Stored data
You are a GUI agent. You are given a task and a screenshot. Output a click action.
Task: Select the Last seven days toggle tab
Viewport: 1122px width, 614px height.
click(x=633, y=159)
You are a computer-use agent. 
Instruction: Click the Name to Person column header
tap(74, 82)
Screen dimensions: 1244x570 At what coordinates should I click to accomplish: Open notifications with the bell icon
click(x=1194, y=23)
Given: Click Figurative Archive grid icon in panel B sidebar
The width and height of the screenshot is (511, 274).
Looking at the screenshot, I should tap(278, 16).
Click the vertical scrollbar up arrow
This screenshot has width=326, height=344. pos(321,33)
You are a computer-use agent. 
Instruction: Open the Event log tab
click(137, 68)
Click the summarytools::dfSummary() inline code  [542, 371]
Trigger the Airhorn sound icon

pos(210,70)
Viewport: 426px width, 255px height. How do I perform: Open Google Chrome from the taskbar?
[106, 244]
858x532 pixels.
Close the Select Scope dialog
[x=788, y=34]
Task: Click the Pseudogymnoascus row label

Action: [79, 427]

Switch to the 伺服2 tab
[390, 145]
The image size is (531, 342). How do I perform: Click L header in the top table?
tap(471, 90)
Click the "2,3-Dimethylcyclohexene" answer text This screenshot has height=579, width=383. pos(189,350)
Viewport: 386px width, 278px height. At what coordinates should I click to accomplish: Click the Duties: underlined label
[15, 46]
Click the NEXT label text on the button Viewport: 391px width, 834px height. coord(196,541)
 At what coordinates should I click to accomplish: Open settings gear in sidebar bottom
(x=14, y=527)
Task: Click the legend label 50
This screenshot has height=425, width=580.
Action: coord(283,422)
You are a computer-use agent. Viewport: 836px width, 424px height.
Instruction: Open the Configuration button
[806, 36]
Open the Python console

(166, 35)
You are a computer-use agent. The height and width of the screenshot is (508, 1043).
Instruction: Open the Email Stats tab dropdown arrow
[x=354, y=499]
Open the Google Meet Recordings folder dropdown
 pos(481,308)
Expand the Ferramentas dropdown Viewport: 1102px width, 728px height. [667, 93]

What the task requires:
Once you find the line containing "The width and", copy it and every line after it through the end of the records, exactly and nothing else.

Answer for this exercise:
The width and height of the screenshot is (511, 274).
Looking at the screenshot, I should tap(278, 16).
Click the vertical scrollbar up arrow
This screenshot has width=326, height=344. pos(321,33)
You are a computer-use agent. 
Instruction: Open the Event log tab
click(137, 68)
Click the summarytools::dfSummary() inline code  [542, 371]
Trigger the Airhorn sound icon

pos(210,70)
Viewport: 426px width, 255px height. How do I perform: Open Google Chrome from the taskbar?
[106, 244]
858x532 pixels.
Close the Select Scope dialog
[x=788, y=34]
Task: Click the Pseudogymnoascus row label

Action: [79, 427]

Switch to the 伺服2 tab
[390, 145]
The image size is (531, 342). How do I perform: Click L header in the top table?
tap(471, 90)
Click the "2,3-Dimethylcyclohexene" answer text This screenshot has height=579, width=383. pos(189,350)
Viewport: 386px width, 278px height. At what coordinates should I click to accomplish: Click the Duties: underlined label
[15, 46]
Click the NEXT label text on the button Viewport: 391px width, 834px height. coord(196,541)
 At what coordinates should I click to accomplish: Open settings gear in sidebar bottom
(x=14, y=527)
Task: Click the legend label 50
This screenshot has height=425, width=580.
Action: coord(283,422)
You are a computer-use agent. Viewport: 836px width, 424px height.
Instruction: Open the Configuration button
[806, 36]
Open the Python console

(166, 35)
You are a computer-use agent. The height and width of the screenshot is (508, 1043).
Instruction: Open the Email Stats tab dropdown arrow
[x=354, y=499]
Open the Google Meet Recordings folder dropdown
 pos(481,308)
Expand the Ferramentas dropdown Viewport: 1102px width, 728px height. [667, 93]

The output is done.